Ele está rindo. De mim.
Me olha de canto com aquele sorriso quase imperceptível nos lábios, como se estivesse se divertindo com meu pequeno desastre pessoal.
A mãe dele, porém, não achou graça nenhuma e dá uma cotovelada bem discreta nele, obrigando o bonitão a se recompor e olhar novamente para frente.
E é então que, como cereja no bolo do meu vexame, o rei — aquele rei — me observa e solta aquele sorriso. Um sorriso sinistro, que faz até os pelos que ainda não nasceram em mim se arrepiarem.
Bem, eu até poderia me levantar dali e sair correndo.
Mas... não seria uma boa ideia. Ainda mais na frente das altezas.
Então, por mais que meu queixo doesse, meu orgulho estivesse ferido e minha alma estivesse implorando para desaparecer, tudo o que pude fazer foi continuar ajoelhada, quietinha, esperando aquela tortura acabar.
Essa igreja era uma prisão. Uma prisão decorada, cheia de vitrais bonitos, mas ainda assim... uma prisão.
Minutos se arrastam — cada segundo parecendo uma eternidade — até que, finalmente, o padre dá a última bênção. O rei e a rainha se levantam primeiro, seguidos pelo príncipe, e os três caminham com toda aquela pompa de realeza até saírem pela porta principal.
Depois disso, as outras meninas começam a sair também, uma a uma, como formiguinhas obedientes.
Eu? Fui uma das últimas.
Caminhei até a saída com a cabeça baixa, o rosto pegando fogo de vergonha, me sentindo um desastre ambulante.
Eu nunca sei qual vai ser a próxima cagada que vou fazer. E é isso que me apavora.
Então, como sempre, resolvo apenas seguir com a minha vida inútil e sem sentido.
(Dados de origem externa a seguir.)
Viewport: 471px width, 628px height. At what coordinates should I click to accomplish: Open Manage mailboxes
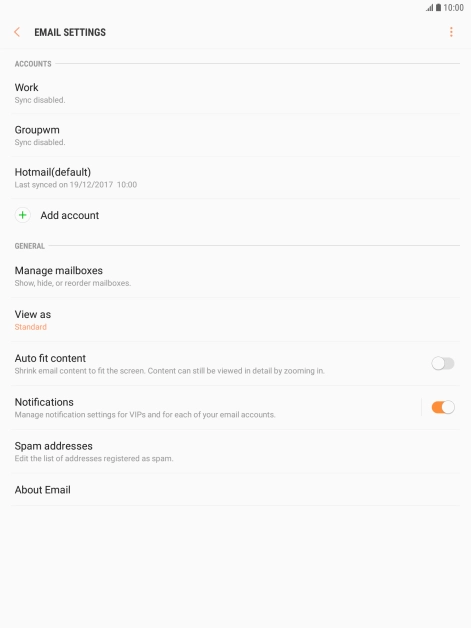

Vou direto para a biblioteca. Pela primeira vez, aliás.
Abro a enorme porta de madeira maciça, que range suavemente, e sou imediatamente envolvida por aquele cheiro de livro velho — meu cheiro favorito, diga-se de passagem.
Mesmo com a maioria dos livros parecendo ter uns mil anos, o lugar estava impecavelmente limpo e organizado. As prateleiras eram altíssimas, os corredores largos e silenciosos, como se qualquer barulho pudesse acordar os próprios fantasmas das palavras escritas.
Mas havia um único detalhe curioso.
A biblioteca estava completamente vazia.
Quer dizer, tirando a bibliotecária.
Ela estava sentada atrás de um balcão enorme, lendo com uma elegância que até dava raiva.
Sério. Ela parecia saída de algum livro antigo de romance gótico: postura impecável, cabelo preso, expressão calma e superior. E claro, segurava uma xícara fumegante que exalava um cheirinho de camomila.
Um chá... exatamente como os personagens misteriosos tomam antes de revelar um grande segredo.
Fiquei ali parada por um momento, só observando aquela cena meio surreal. A biblioteca era tão grande e ela estava tão sozinha que, por um instante, parecia que ela era uma guardiã do tempo.
Será que ela sabia de alguma coisa? Será que era ali que as histórias proibidas estavam escondidas?
Ou talvez… fosse só uma velha viciada em livros e chá mesmo.